Indian Gaming Platform MPL To Cut 50% Staff, Cites 28% Government Tax: Reports
KEY POINTS
- The layoffs will reportedly affect around 350 employees, largely the product team
- MPL CEO Sai Srinivas told employees that the 'sudden increase' of the gaming tax weighed on MPL expenses
- The AIGF sent a letter to PM Narendra Modi, urging him to reconsider the tax rule
India's popular online gaming unicorn, Mobile Premier League (MPL), is reportedly laying off around 50% of its staff as the domestic gaming industry reels over the announcement of a 28% tax on online games.
The company initially informed employees last week about plans to reduce the workforce, but a formal communication was sent out Tuesday, TechCrunch reported, citing two people familiar with the matter.
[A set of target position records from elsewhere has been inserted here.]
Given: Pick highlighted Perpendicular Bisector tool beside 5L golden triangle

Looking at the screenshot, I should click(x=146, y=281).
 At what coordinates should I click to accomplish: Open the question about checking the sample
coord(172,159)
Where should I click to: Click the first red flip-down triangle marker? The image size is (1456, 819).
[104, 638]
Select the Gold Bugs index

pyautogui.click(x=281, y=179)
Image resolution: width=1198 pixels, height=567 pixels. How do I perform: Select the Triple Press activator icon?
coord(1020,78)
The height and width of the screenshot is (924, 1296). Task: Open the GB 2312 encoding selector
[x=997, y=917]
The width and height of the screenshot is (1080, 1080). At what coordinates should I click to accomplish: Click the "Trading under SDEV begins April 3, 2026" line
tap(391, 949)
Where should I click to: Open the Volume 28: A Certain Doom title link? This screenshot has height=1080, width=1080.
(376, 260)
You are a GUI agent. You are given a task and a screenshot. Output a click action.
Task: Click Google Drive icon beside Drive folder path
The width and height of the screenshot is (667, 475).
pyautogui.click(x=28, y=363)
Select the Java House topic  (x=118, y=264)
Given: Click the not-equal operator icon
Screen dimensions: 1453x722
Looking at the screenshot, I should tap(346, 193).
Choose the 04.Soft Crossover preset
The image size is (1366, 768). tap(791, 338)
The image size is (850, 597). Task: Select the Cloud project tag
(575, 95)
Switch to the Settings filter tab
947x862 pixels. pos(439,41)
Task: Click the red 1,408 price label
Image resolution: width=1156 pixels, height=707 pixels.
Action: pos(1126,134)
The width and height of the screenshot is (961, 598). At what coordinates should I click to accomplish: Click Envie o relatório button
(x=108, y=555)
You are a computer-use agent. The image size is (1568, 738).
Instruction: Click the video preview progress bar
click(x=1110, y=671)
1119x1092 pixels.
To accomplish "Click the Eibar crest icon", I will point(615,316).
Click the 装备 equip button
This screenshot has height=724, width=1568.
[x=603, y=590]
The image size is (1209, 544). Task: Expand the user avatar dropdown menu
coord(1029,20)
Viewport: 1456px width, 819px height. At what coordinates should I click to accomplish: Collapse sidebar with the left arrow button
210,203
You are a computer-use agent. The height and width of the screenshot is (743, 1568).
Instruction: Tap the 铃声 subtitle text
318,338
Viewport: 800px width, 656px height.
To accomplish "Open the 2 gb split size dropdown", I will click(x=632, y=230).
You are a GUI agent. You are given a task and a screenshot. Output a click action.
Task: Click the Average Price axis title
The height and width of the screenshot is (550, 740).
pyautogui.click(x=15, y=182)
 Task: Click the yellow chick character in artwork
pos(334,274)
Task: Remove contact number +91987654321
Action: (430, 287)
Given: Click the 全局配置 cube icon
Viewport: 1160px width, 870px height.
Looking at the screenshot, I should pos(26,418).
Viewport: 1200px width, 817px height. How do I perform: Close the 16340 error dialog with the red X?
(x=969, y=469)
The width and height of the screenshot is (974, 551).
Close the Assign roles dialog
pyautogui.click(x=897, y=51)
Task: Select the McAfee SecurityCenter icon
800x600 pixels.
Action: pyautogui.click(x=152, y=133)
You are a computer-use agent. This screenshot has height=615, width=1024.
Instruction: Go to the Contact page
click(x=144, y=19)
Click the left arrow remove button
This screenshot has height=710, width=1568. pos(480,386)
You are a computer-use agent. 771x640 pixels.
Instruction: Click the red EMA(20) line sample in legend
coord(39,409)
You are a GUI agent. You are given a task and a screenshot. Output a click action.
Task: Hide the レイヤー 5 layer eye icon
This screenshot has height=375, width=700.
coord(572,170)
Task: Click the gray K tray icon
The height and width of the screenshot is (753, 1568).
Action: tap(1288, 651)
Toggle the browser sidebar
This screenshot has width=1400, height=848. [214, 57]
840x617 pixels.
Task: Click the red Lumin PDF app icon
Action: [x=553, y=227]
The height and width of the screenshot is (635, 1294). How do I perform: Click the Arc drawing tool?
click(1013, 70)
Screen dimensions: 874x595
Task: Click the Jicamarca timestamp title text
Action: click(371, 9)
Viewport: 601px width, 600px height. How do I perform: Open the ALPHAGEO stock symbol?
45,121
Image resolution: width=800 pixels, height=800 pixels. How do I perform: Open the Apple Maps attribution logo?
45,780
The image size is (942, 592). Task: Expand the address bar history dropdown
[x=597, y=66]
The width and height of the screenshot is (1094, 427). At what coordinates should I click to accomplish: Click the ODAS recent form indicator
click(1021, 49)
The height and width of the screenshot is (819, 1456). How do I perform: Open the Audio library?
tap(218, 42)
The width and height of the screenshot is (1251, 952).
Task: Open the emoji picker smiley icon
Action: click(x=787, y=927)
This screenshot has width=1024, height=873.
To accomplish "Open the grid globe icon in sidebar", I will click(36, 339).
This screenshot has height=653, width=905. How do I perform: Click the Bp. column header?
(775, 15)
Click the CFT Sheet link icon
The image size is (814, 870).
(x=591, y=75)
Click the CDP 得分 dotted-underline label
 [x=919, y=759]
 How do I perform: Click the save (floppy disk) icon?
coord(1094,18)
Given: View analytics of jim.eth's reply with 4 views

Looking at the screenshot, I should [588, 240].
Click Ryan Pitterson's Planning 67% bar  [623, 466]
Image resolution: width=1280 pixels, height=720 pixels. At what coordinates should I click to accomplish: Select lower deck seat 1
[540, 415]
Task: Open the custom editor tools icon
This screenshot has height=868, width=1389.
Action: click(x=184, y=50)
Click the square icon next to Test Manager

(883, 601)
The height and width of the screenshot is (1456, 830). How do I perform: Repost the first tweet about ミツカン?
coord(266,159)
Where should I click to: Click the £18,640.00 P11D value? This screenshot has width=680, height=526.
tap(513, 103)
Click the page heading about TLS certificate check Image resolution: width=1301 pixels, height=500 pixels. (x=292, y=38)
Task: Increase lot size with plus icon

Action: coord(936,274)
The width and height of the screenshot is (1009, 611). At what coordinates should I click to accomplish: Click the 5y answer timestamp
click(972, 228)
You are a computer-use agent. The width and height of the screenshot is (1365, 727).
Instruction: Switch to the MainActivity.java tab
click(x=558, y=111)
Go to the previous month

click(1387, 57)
The cuts are expected to affect around 350 jobs, as per the people and an internal memo.
"As a digital company, our variable costs predominantly involve people, server and office infrastructure. Therefore, we must take steps to bring these expenses down in order to survive and to ensure that the business remains viable," Sai Srinivas, co-founder and chief executive of MPL, wrote to employees in an email, according to the outlet.
The company, which is valued at $2.2 billion, is "adjusting" to the "sudden increase" of tax on money that online gaming platforms collect from players, Srinivas said, as per Reuters. Due to the new rule, the company's tax burden is expected to hike by 350%-400%, he said.
MPL's product team is expected to be hit the hardest due to the layoffs, with more than 60 employees losing their jobs, a source familiar with the matter told the outlet.
MPL did not immediately respond to the International Business Times when reached for comment.
The last known layoffs at the Bengaluru-based company were in late May 2022, when it announced 100 job cuts and the shutdown of its Indonesia business due to global economic headwinds, YourStory reported, citing an email sent by Srinivas and co-founder Shubham Malhotra to employees.
Last month, India's Goods and Services Tax (GST) Council recommended a uniform tax rate of 28% on casinos, horse racing and online gaming. The tax will apply to "the full value of the bets placed" for online gaming, the council said.
Industry body the All India Gaming Federation (AIGF), which represents the country's biggest players, including MPL and Gameskraft, wrote a letter to Prime Minister Narendra Modi after the new taxation rule was announced, urging him to reconsider the decision as it will not just have a negative impact on companies but also on players.
In a statement Tuesday, the AIGF said multiple companies have announced shutdowns or widespread layoffs since the GST Council's announcement.
"We believe this trend will only increase in the coming months," the body said, adding that the new rule will result "in an emergence of an oligopolistic market" wherein only select and well-established gaming platforms will be able to overcome the transition, while smaller companies and startups will go out of business.